Technology moves forward quickly, but the fastest changes occur when the technology is just a few years old.  The Wright Brothers achieved their first brief flight in 1903 and aircraft powered by jet engines came along just 41 years later.  Robert Goddard developed the world’s first liquid-fueled rocket in 1926 and the liquid-fueled Saturn V (burning some highly-refined kerosene to break free of Earth and reach the Moon) had its first launch a mere 37 years later.

Today, technology seems to be moving forward faster than ever before.  Hundreds of millions of people carry more computing power in their pockets than all of the computers used during the entire Apollo program combined.  We mostly use it to check our messages, find photos of cats, and occasionally talk to people.  And this rapid advance in technology has also made recently-developed renewable energy resources much more accessible.  The price of solar panels continue to fall precipitously as the technology to make them becomes more streamlined and efficient.  Wind turbines cost a tenth of what they did just 35 years ago.

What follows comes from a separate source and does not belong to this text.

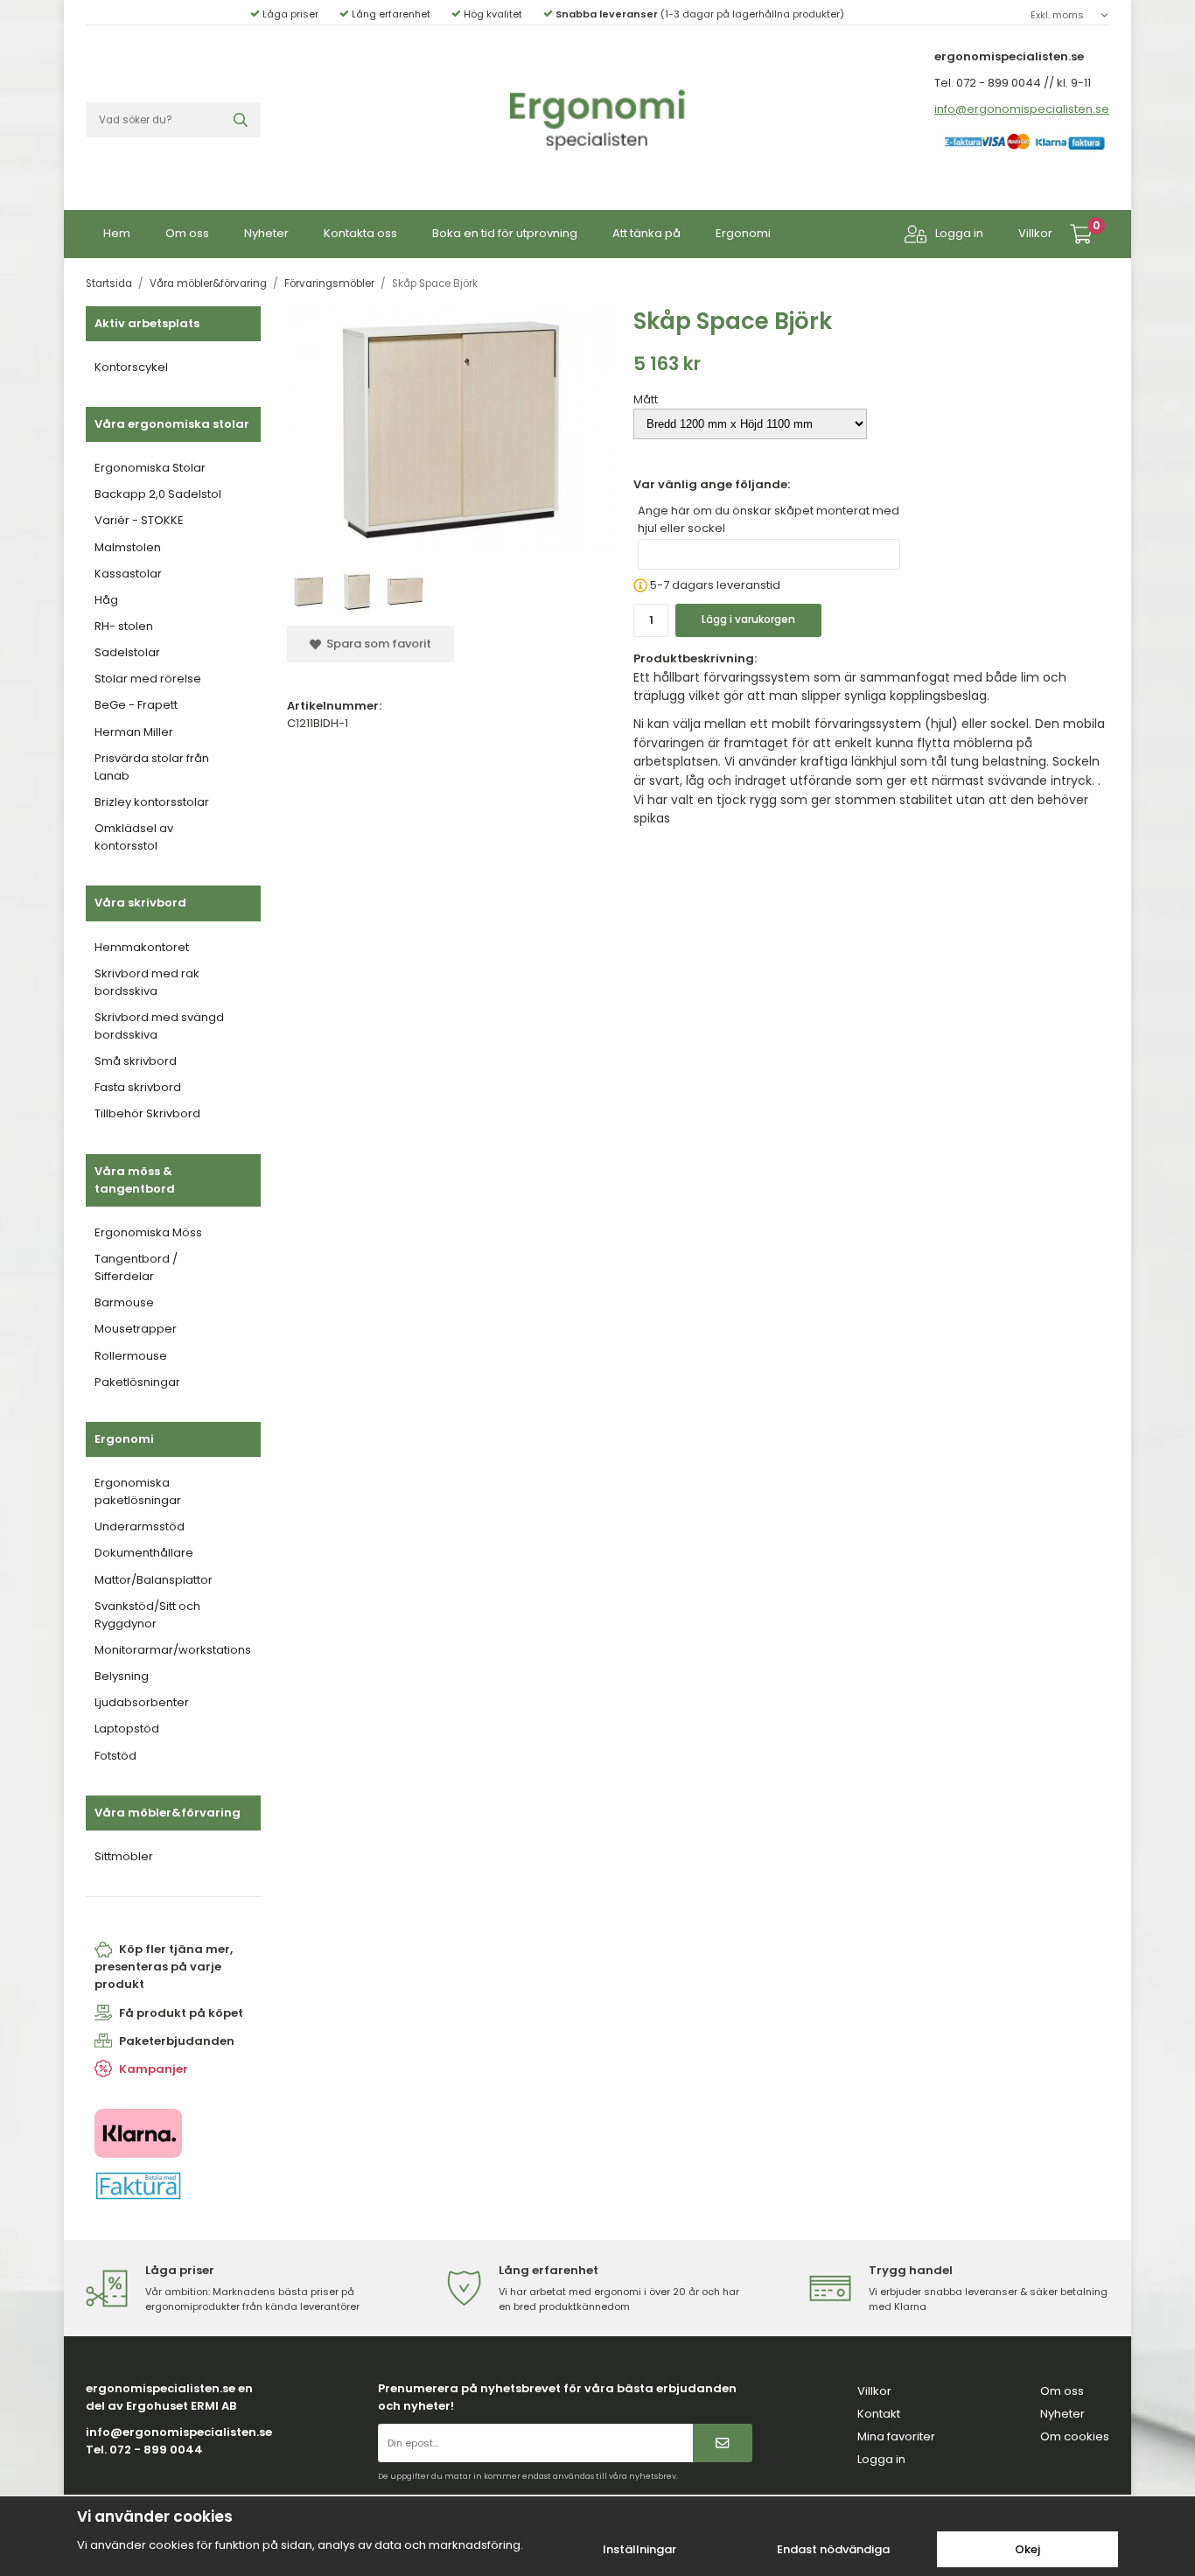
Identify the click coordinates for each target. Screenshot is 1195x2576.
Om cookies (1074, 2436)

Once the initial burst of innovation and improvement wears off, technologies continue to improve but the improvements taper off, becoming less revolutionary and more incremental.  Airplanes today are more fuel-efficient, more powerful, and have longer range, but the basics of powered flight haven’t changed much since the first jet engine was built.  And 50 years later, the Saturn V is still (for now) the world’s most powerful rocket.  We can probably squeeze some more efficiency out of our fossil fuel technology.  But where we’ll see improvement by leaps and bounds in the next 50 years will be in the young, still-developing technologies of renewable energy.